Bu düşünce erbabına göre Türkiye'nin oynadığı oyunda kazanması halinde Katar üzerinden elde edilecek maddi imkânlarla iç politika ve durumlara dair kazanç sağlanacağı gibi, Erdoğan rahatlamış olacak, bölgesel hâkimiyet açısından da Türkiye büyük bir cephe kazanmış olacak. Bunun gerçekleşmesi ise Türkiye'yi küresel açıdan farklı bir konuma taşıyacak. Bu durumun aksi durumda ise körfezdeki bütün ilişkilerini kaybedecek ve büyük sıkıntıya düşecek.

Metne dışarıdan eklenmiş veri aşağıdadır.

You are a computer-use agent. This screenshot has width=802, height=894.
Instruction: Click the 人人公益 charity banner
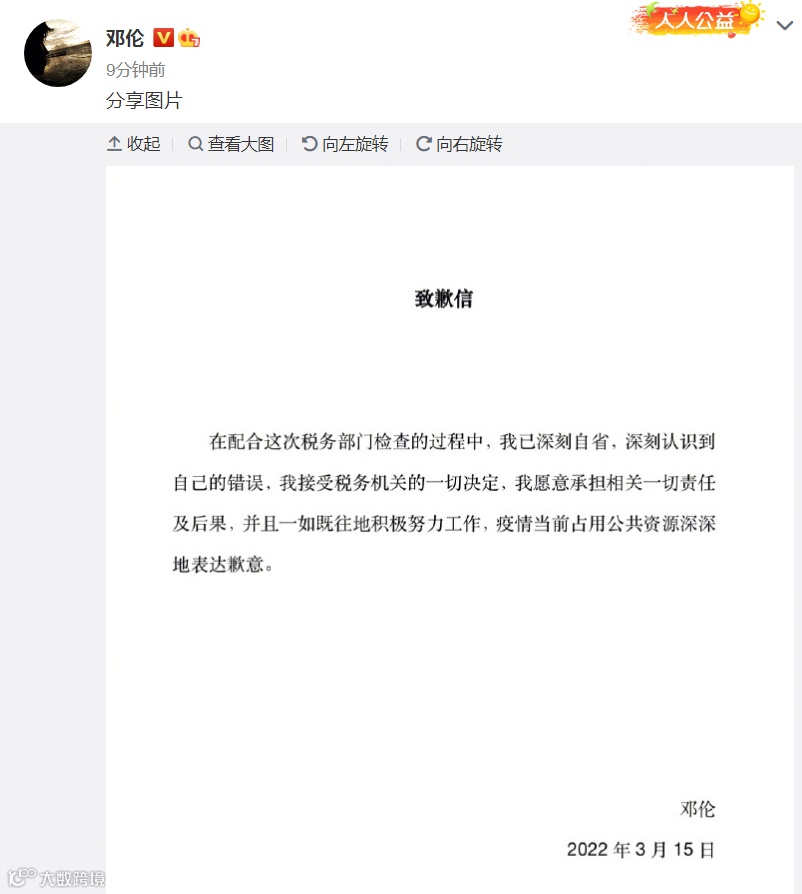(x=697, y=19)
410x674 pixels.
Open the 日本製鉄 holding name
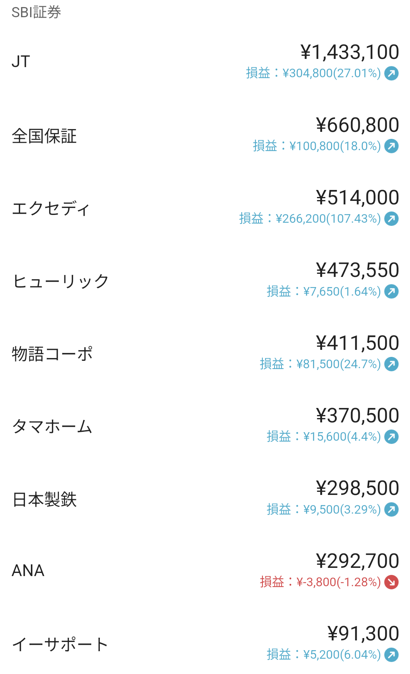44,499
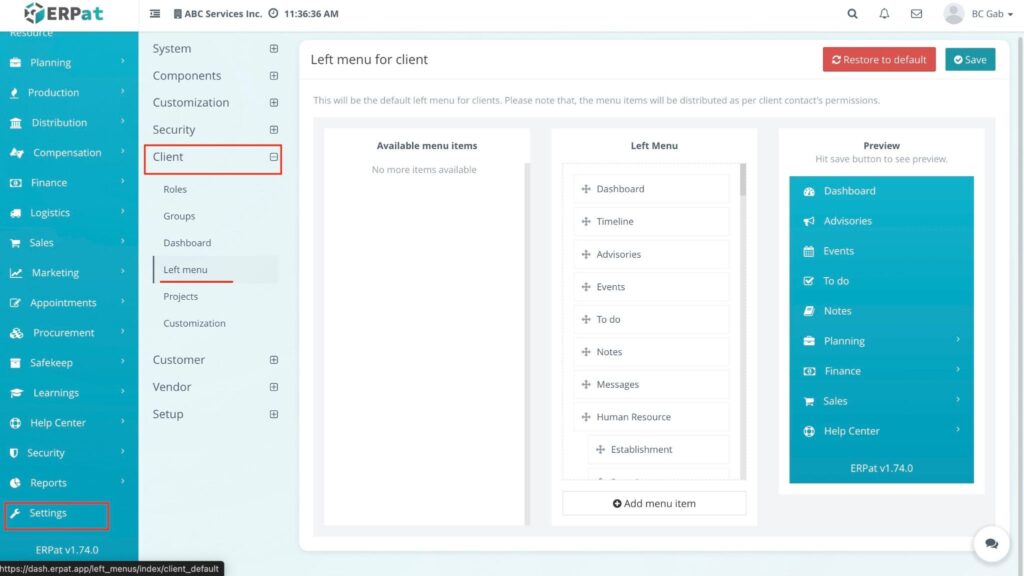Save the left menu configuration
Screen dimensions: 1024x576
969,60
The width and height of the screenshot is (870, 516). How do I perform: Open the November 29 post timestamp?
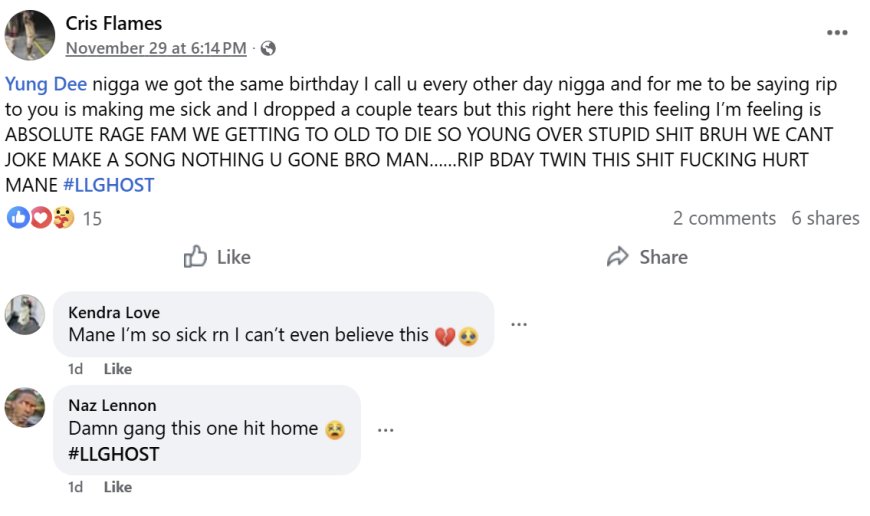pos(155,47)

Erdoğan'ın Türk askerini hareketlendirerek girdiği bu maceradan milyarlarca dolarlık Katar parasına ulaşacağına dair yorumlarda bu cümleden sert edilmekte. Amerika ile yapılan milyarlarca dolarlık antlaşmalara yorum getirmeyen bu fikir ehli nedense Türkiye olunca böylesine coşuyor.

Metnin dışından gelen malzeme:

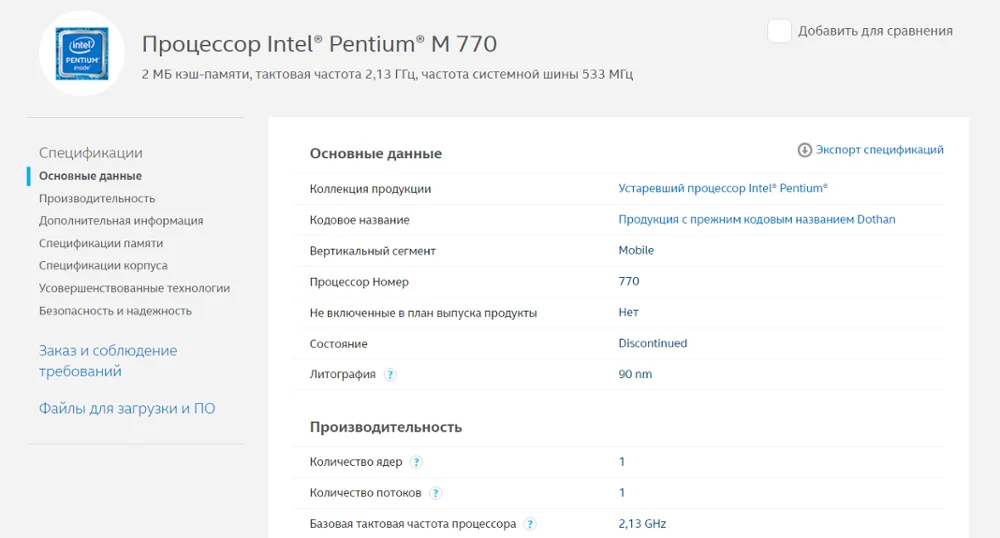Image resolution: width=1000 pixels, height=538 pixels.
Task: Expand Файлы для загрузки и ПО
Action: (x=127, y=408)
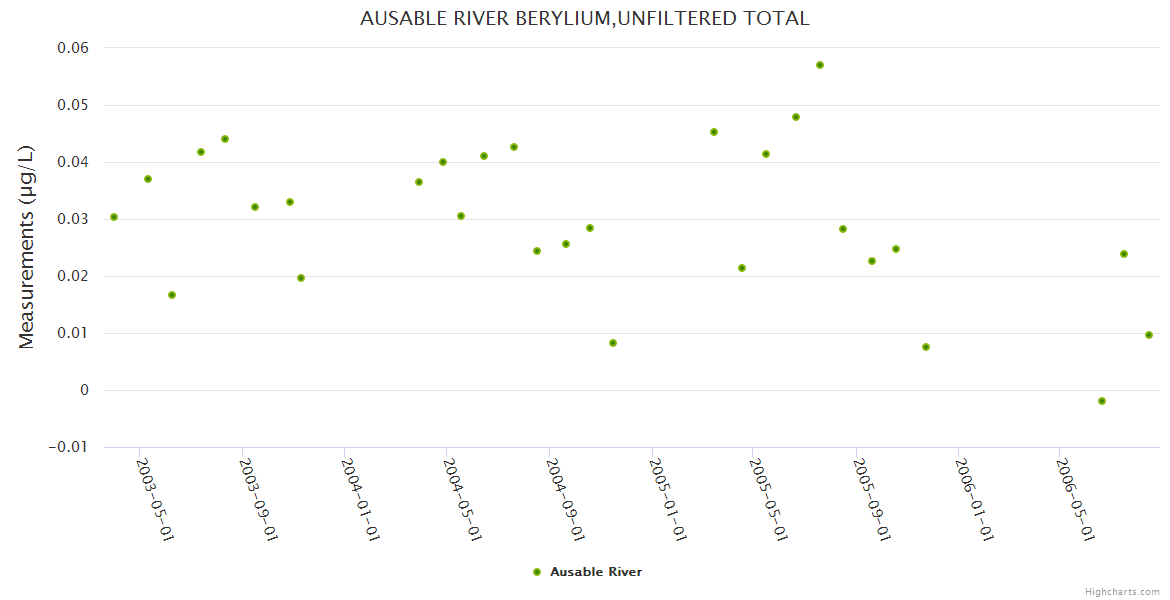Select the leftmost data point on chart
This screenshot has width=1170, height=600.
click(114, 217)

Muhalif düşünceye göre Katar-Türkiye ortaklığının en kötü sonucu, gelişmelerin bu ikilinin dilediği gibi olması durumundan bir Reis ile Emir'in ötesine geçilerek Erdoğan'ın Emirü'l-müminin ve Katar emirinin ise ihvan üzerinden çok güçlü bir aktör haline geçeceğidir!? Mısır Ahram Gazetesi 6 Temmuz tarihli yazısında Faruk Cüveyde Türkiye'nin İslam aleminin lideri olmasının bir felaket, Erdoğan'ın bu noktada emirü'l-müminin!? olmasının en büyük felaket, Temim'in bu noktada müneffizü'l-İslam olmasının ise felaketin annesi olduğunu yazdığı bu cümleden yazılardaki içeriği özetler nitelikteki yaklaşımlardan. İhvan meselesinin terör üreten bir grup olmanın ötesinde sosyal bir hareketlilik zemini ve organize hareket imkânı olarak gören yaklaşımların Katar üzerinden derin manalar yükledikleri bu hareketi islamofobik bir unsur haline getirmek istemelerinin daha aşkın amaçları var gibi duruyor. Erdoğan adı da bu noktada bir ötekileştirme vesilesi olarak sürümde görülüyor. İhvan üzerinden teröre destekçi algısı ise Sisi tarafından seslendirilmeye çoktan başladı bile.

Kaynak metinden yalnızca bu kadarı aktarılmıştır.